After 13 years of legal battles, the Supreme Court last week ruled to finally approve the evacuation of the village of Umm al-Hiran, with its thousand residents. The court approved the evacuation based on the ruling that the state — which is the owner of the land and which granted the right to reside on the land — can also revoke the right it granted and remove the residents.
The court’s decision ignored the fact that it was the state that moved the residents to the area 60 years ago, after removing them from their own land during the the 1948 Nakba. During those 60 years, people were born in the village, grew up, married, built houses, gave birth to children and even had grandchildren.
Moreover, the court did not relate to the fact that the state is not planning to use the land for a different purpose. Houses will be built on it and people will live in them, exactly as they do today — but they will be Jewish residents, not the Bedouin of Umm al-Hiran.

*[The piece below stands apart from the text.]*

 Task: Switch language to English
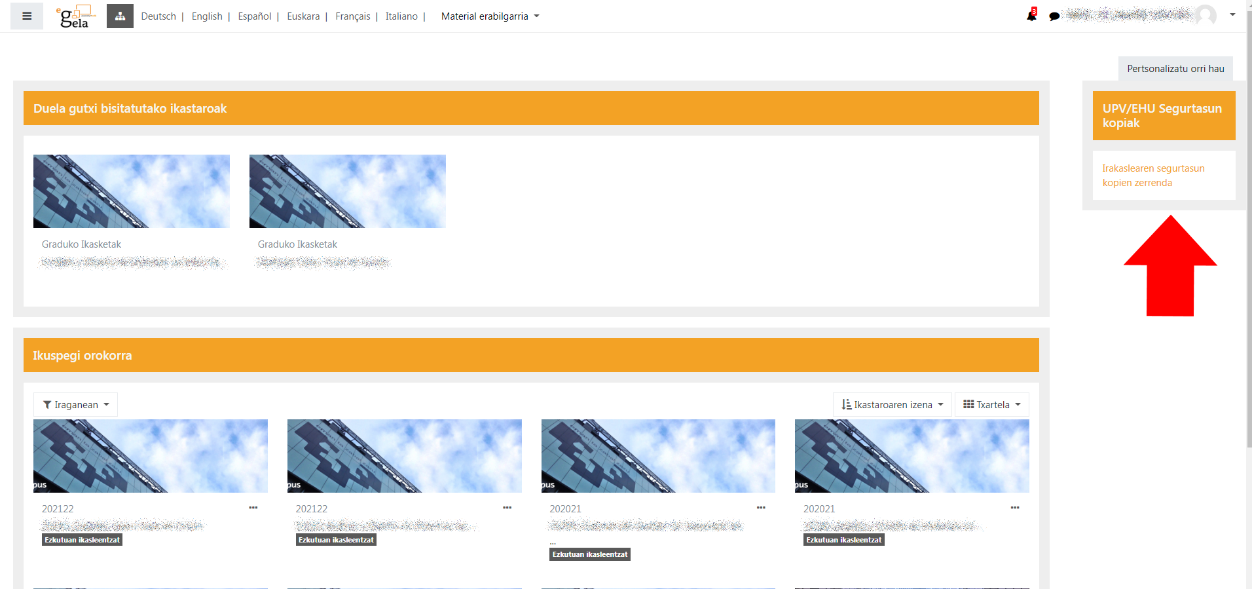207,16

It was not just these clear facts that the judges ignored. While they were entangling themselves in the legal exactitudes that allowed the state to change its mind and evacuate the residents legally, they ignored other legal principles, which should have caused the state to reexamine its decision.

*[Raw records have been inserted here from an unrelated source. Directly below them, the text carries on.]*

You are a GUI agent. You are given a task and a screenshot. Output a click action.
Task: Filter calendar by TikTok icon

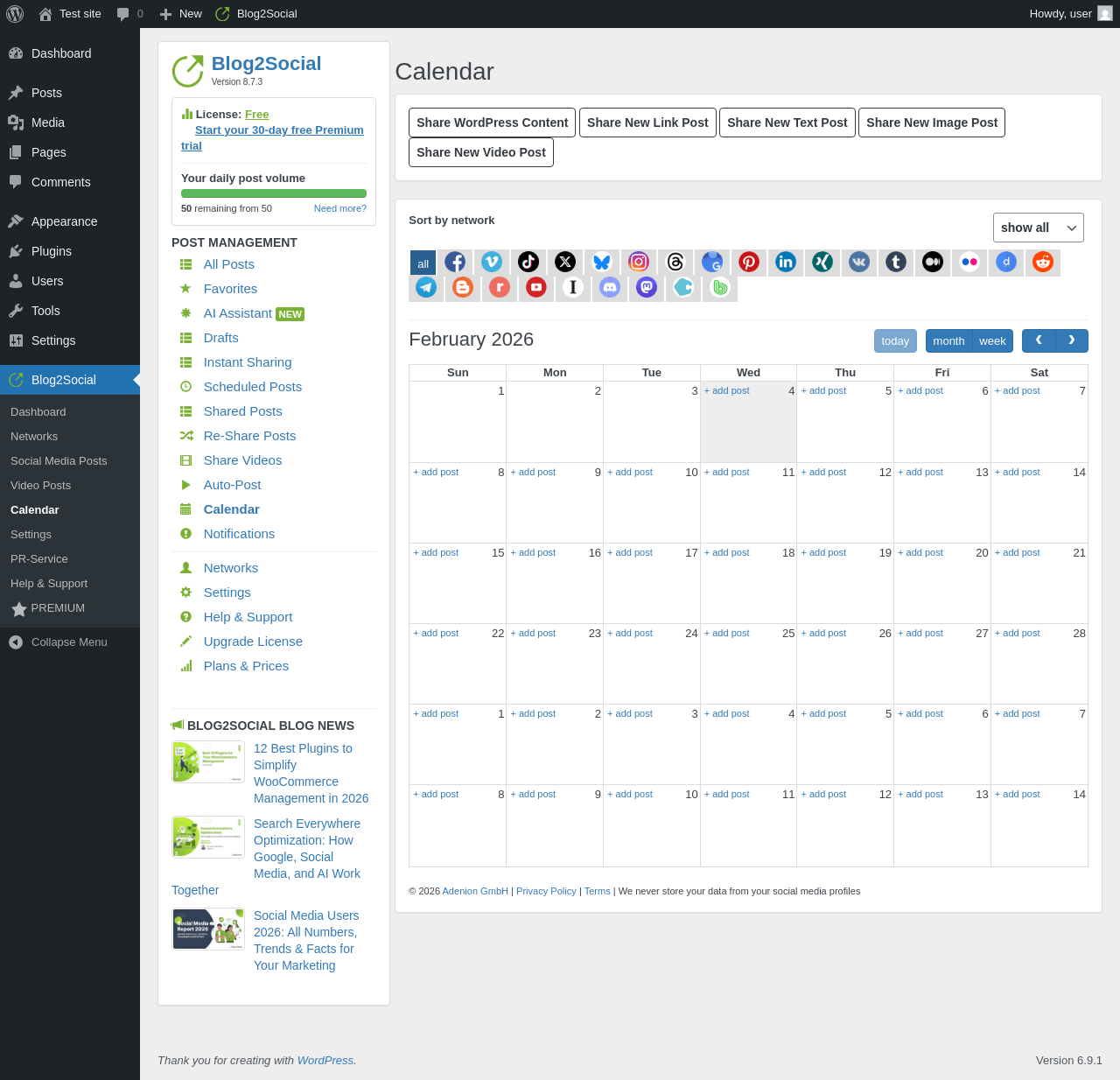(x=528, y=262)
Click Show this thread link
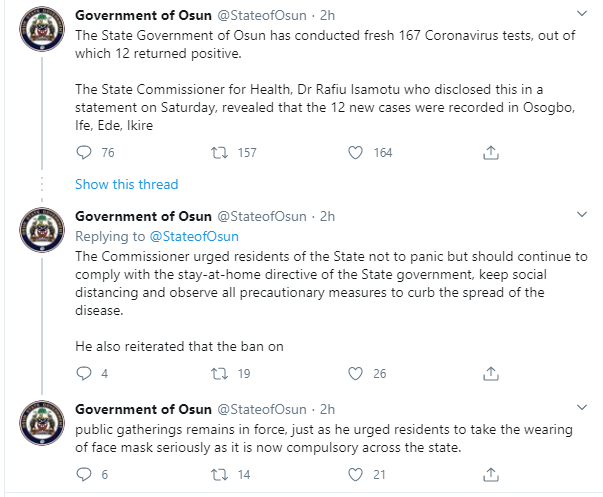 pos(127,184)
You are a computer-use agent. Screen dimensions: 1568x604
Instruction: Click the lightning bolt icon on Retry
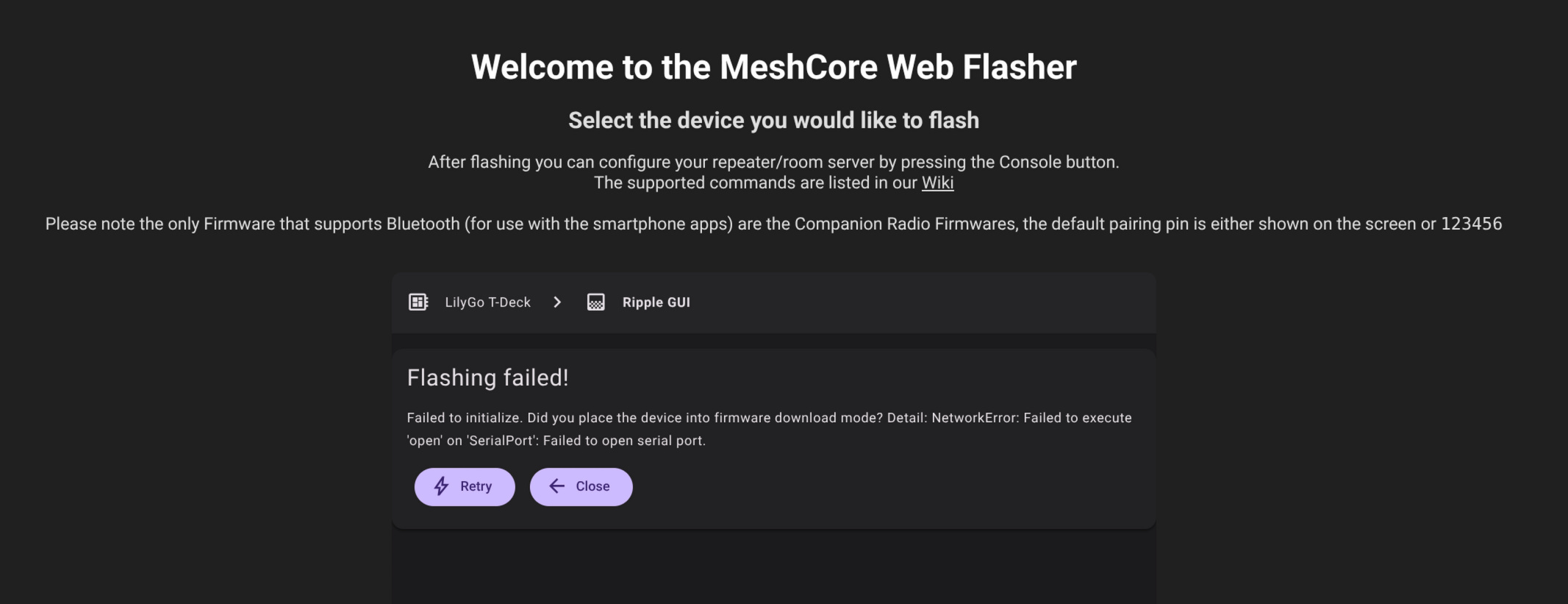pos(441,486)
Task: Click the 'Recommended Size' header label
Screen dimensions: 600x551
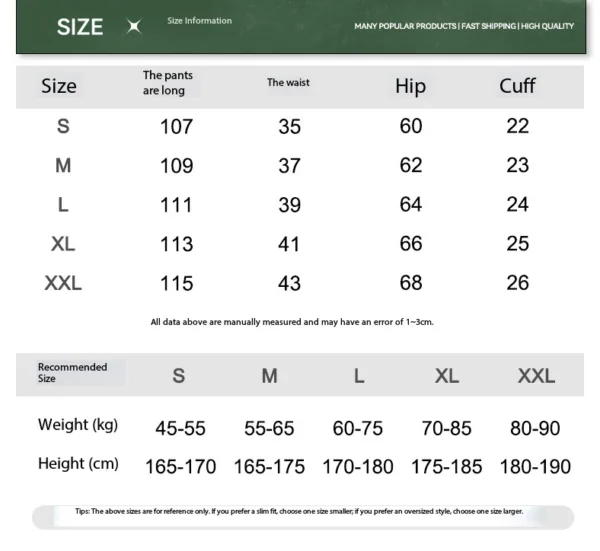Action: click(72, 373)
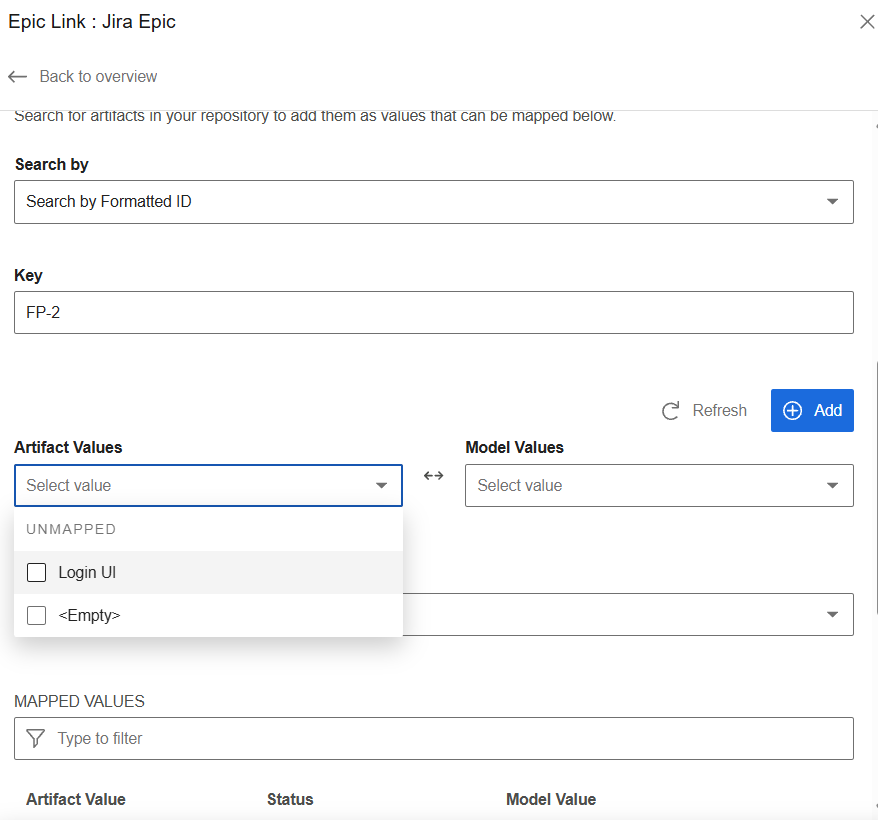Click the vertical scrollbar on the right
878x820 pixels.
[875, 480]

Thus, for example, the planning authorities based themselves from the start on the assumption that the original residents had tresspassed on the land. In addition, according to the admission of the state representative in court, the possibility of integrating the residents of the village within the new community was not even considered, as fairness would require.
Joint Arab List Knesset members recently requested that a team of experts be established to provide an overall solution to the housing shortage in the Arab community — and that demolition orders be frozen until a long-term solution can be found. Attorney General Yehudah Weinstein did not accept the proposal. He insisted on enforcement — in the name of the rule of law, of course — with every objection being examined individually.

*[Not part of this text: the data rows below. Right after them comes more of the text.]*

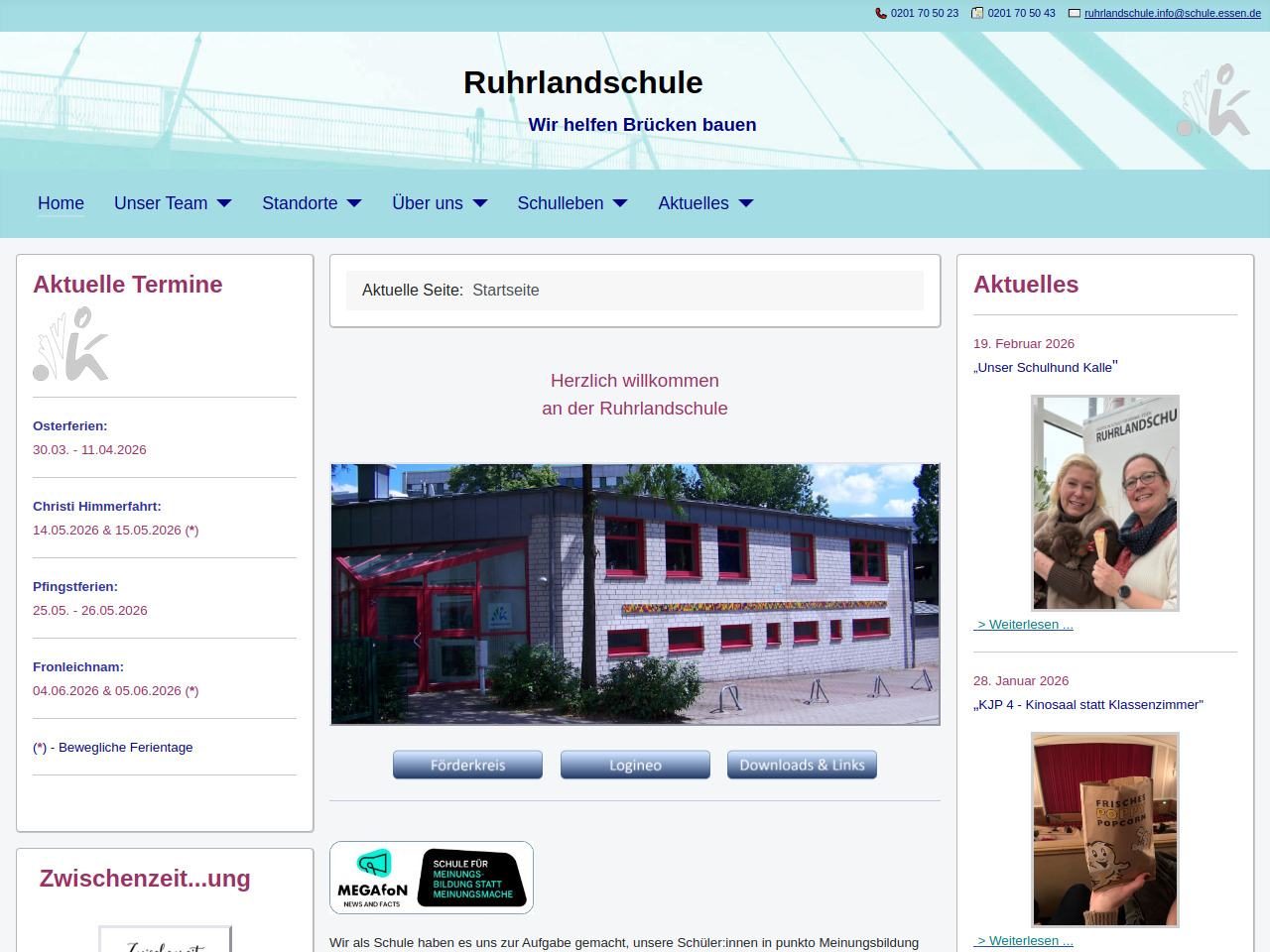Open the popcorn bag photo thumbnail
Image resolution: width=1270 pixels, height=952 pixels.
1105,829
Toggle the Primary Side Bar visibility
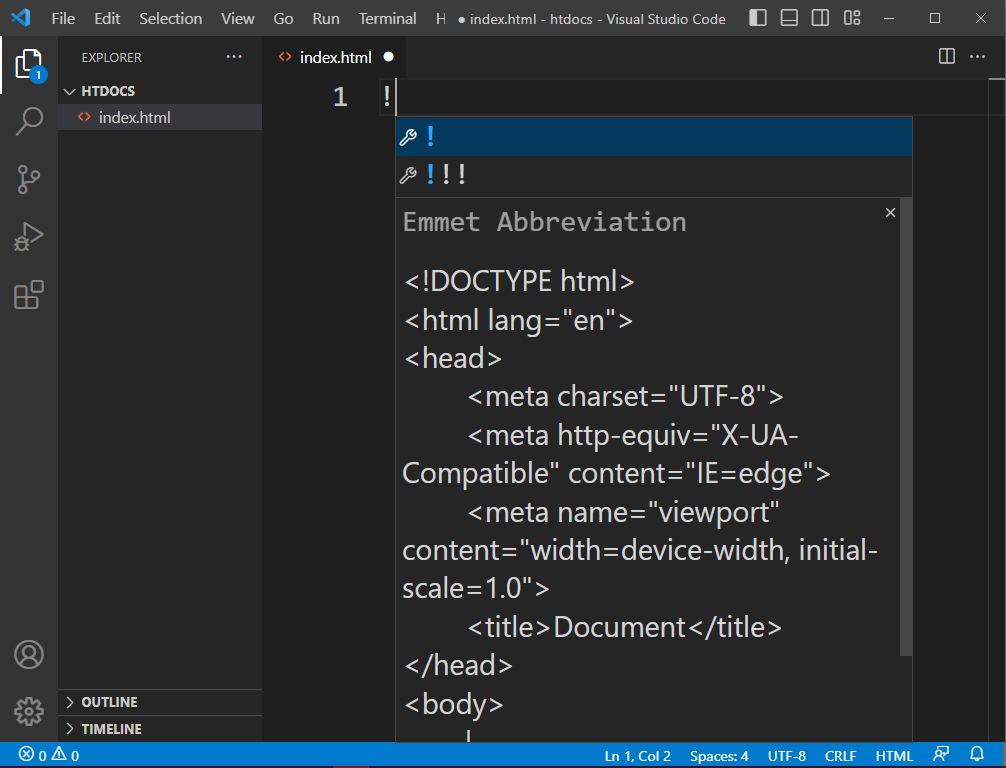1006x768 pixels. point(757,17)
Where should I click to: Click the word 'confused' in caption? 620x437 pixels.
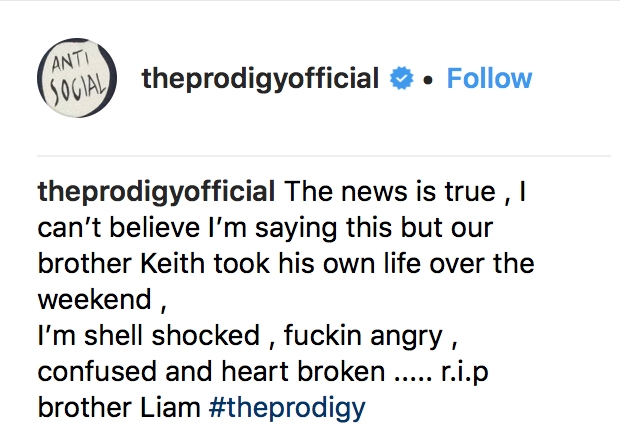point(97,371)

That is yet another example of how the authorities hide behind the dry letter of the law, without seeing the overall picture. Weinstein’s decision was supposedly based on the principle of “sectoral blindness,” but it ignored the discrimination against Arab society with regard to land and housing that is practised by all state authorities. It is this institutionalized discrimination that leads to construction without permits in Arab communities.
It is convenient to forget that the lack of housing in Arab communities stems to a great extent from their limited municipal boundaries, which do not include state land and have never been expanded. Twenty percent of the population lives on 2.5 percent of the land.
It also stems from the lack of up-to-date master plans in most Arab comunities and from the consistent discrimination in the allocation of resources — only 5 percent of the tenders published by the Israel Lands Authority for new housing in 2014 were for Arab towns.
And it stems from the systematic exclusion of Arabs from government benefits and support. One example is the “target price” plan for affordable housing, which will be implemented in 30 Jewish communities and not a single Arab one.
In such a situation, construction without permit is a necessity in Arab towns. The rule of law, even in its formalistic meaning, assumes that the citizen has been given a reasonable opportunity to act according to the instructions of the law, but chose not to do so. But governmental authorities prevent Arab citizens from building with permits or, at the very least, contribute significantly to making it impossible.
Turning a blind eye to the contribution of official policies in creating sectoral anomolies regarding planning and building laws and the insistence on literal enforcement, have turned the term “rule of law” into no more than a formalistic, bureaucratic cover.
In practice, it contradicts the essence of the rule of law, since it is the obligation of an administrative authority to strive for equality, not just in its meaning as relating to all as equals, but also in terms of relating to different people differently.
Legal formalism serves as an effective tool for the state to avoid its responsibility for the creation of the Arab housing shortage. In its decision on Umm al-Hiran, the court refused to see the human, social, historical and political aspects and ignored the state’s responsibility for the situation it created. Instead, it took advantage of the legal opportunity to remove the residents.
The Attorney General too, in his refusal to find an overall solution to the problem of construction without permit, defends the rule of law in only its formal aspect, while ignoring the years-long institutionalized policy that created the serious shortage of housing in Arab society.
The writer is an attorney in the land and planning rights department of Adalah – The Legal Center for Arab Minority Rights in Israel.